If he is, it will be another step toward the greatest thing to happen to the Super Bowl since Joe Namath. Imagine Ryan in front of 3,925 starving microphones for an entire week. He'll provide more entertainment in the first two minutes than Belichick has in the 14 or however many Super Bowls he's won. All Rex has to do is win Sunday and then lead the Jets to victory in the AFC Championship game.
But we're getting ahead of ourselves. Sunday's game in Foxboro has become the biggest referendum yet on coaching styles. In one corner you have a coach who hates attention.
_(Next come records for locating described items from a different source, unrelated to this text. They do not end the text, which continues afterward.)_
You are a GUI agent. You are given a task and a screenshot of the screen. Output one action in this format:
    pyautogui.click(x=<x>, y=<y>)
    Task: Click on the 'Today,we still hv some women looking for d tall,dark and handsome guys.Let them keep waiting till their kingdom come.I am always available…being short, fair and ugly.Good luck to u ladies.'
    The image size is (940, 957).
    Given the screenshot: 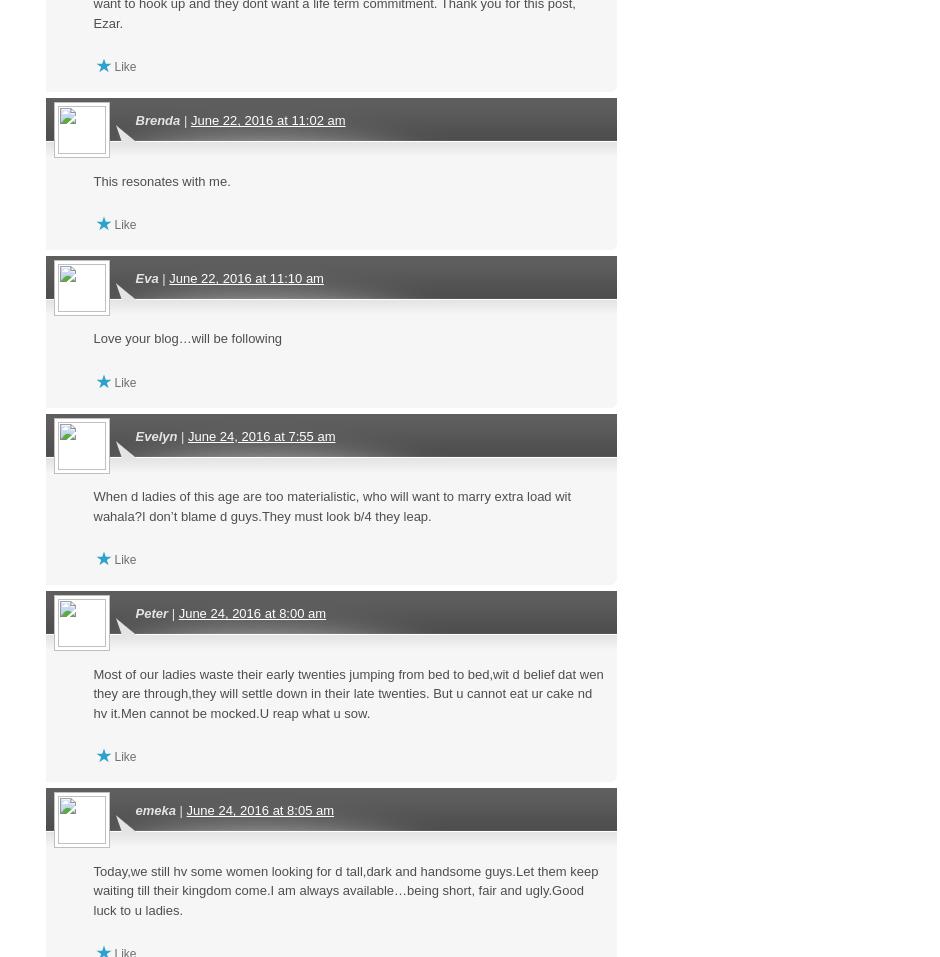 What is the action you would take?
    pyautogui.click(x=345, y=890)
In the other you have Rex.
Which attitude will prevail?
Easy answer -- take the team with Tom Brady.
That aside, you go with the guy who doesn't want to give the other team a scintilla of extra motivation. The guy who would slam down the phone if HBO's "Hard Knocks" called. The guy who could put a bottle of 5-Hour Energy to sleep.
Ryan is none of those, but look what his approach has done for the Jets. They went from nobodies to the AFC Championship Game last year, eliminating those fashionable Chargers along the way.
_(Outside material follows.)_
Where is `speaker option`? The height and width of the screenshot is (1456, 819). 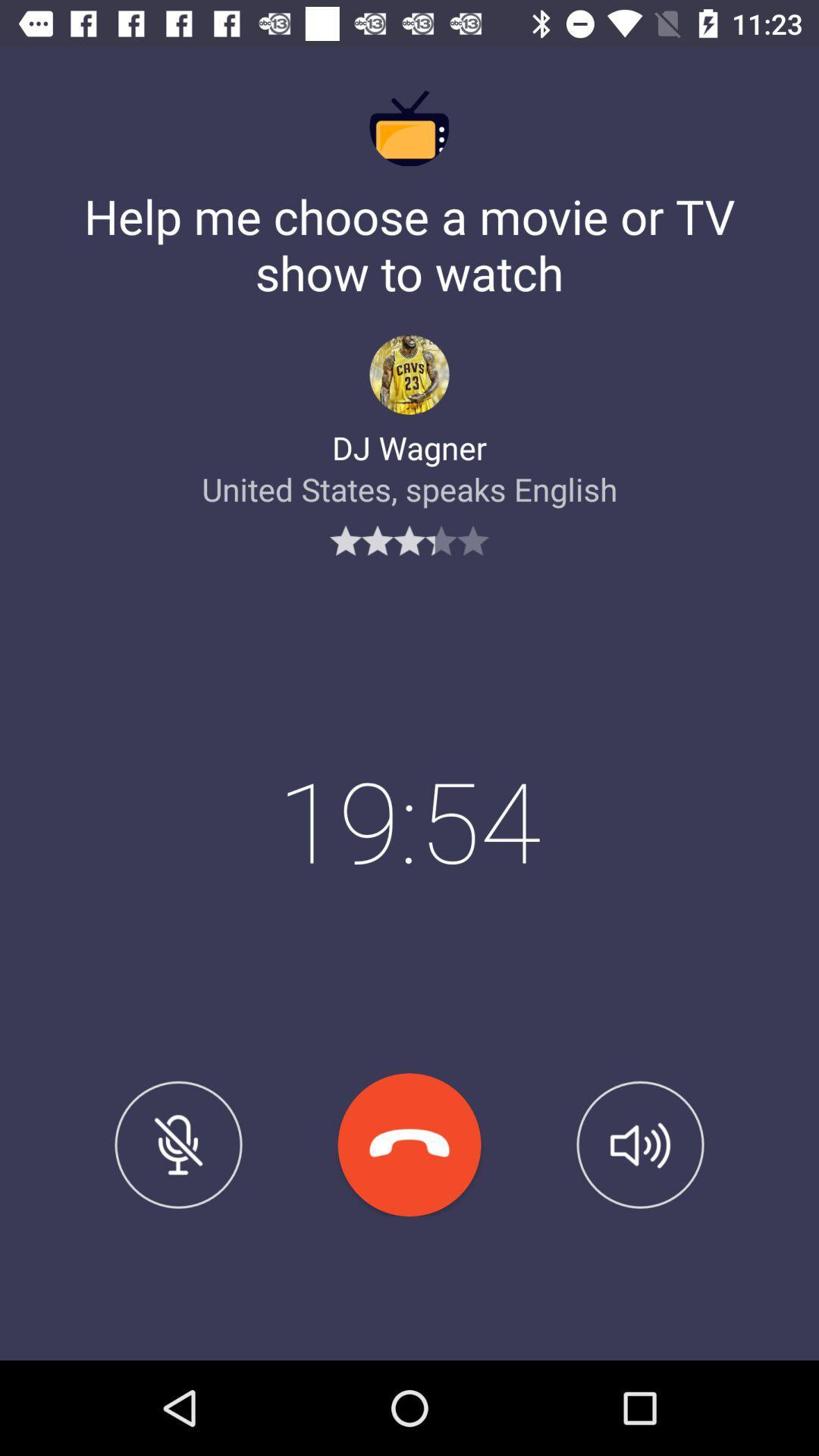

Now they have beaten the Colts in Indy after Adam Vinatieri kicked a go-ahead, 50-yard field goal with 53 seconds left. It was the ideal time for a distracted, arrogant, overhyped team to collapse, yet the Jets rallied to win.
Ryan provided the pregame headline fodder by proclaiming his battle with Peyton Manning was "personal." It seemed like his usual needless provocation until Manning was reduced to a frustrated pile of playoff rubble.
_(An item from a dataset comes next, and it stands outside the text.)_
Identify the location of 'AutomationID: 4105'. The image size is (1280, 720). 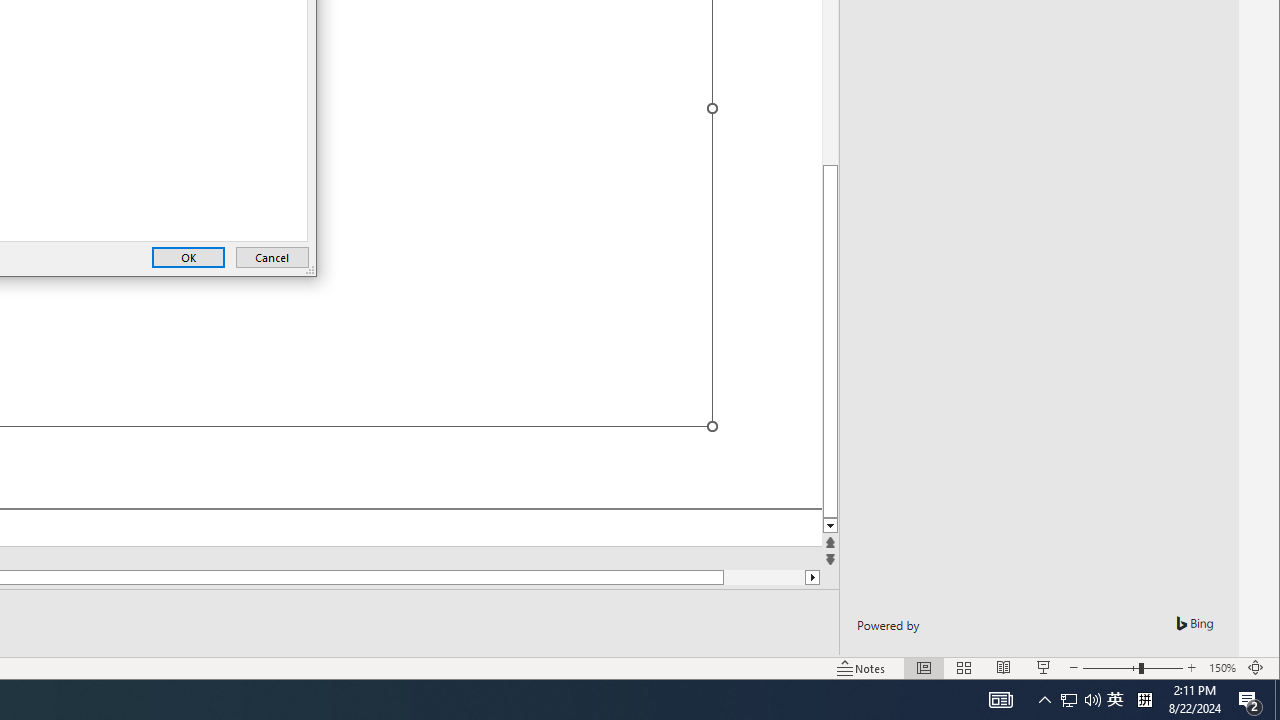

Now Rex is tugging on Brady's cape. Ryan knew Peyton Manning. He worked against Peyton Manning.
Tom, you're no Peyton Manning.
Instead of watching the Jets-Colts game Saturday night, Brady went to the play "Lombardi."
"Peyton Manning would have been watching our game," Ryan said.
Maybe not if he'd had a chance to hit Broadway with Gisele Bundchen. Brady said kept up with the score and caught the second half on TV. Just to make sure there would be more headlines, Ryan groused about Brady's antics during their last meeting.
After throwing a touchdown to make it 38-3, Brady supposedly pointed at the Jets' bench in taunting glee.
"At least I didn't point to my feet and tell Rex to kiss them," Brady said.
Oh, if only that were true. In keeping with New England tradition, Brady has sprinted for the exit whenever a reporter asked about Ryan, the Jets' rivalry, the weather, etc. The Patriots embody their coach, and it's hard to argue with an approach that's delivered the closest thing to a modern-day NFL dynasty.
It's a lot easier to say Ryan has put unnecessary pressure on his team, and it's eventually going to catch up with him. That's what people were saying last year when the Jets seemed to fall apart in December.
That's what they were saying this year when the same thing happened. Then, the Jets have backed up their coach's bravado. It's not all due to the runaway train located where Rex's mouth is. But the Ryan Express certainly hasn't hurt proceedings.
Every other coach bows prostate before Brady and Manning. What do you have to lose by trying to get inside their heads?
You can lose face, which most coaches hate. Ryan can handle it. That's why he's getting personal this week with the modern-day Lombardi.
"This is about Bill Belichick vs. Rex Ryan," he said.
It looks like a blowout. But the Jets have won three road playoff games in two years under Ryan. When they win Sunday, it will be an event worthy of a new play to hit Broadway.
Ryan will be happy to leave tickets for Mr. and Mrs. Brady.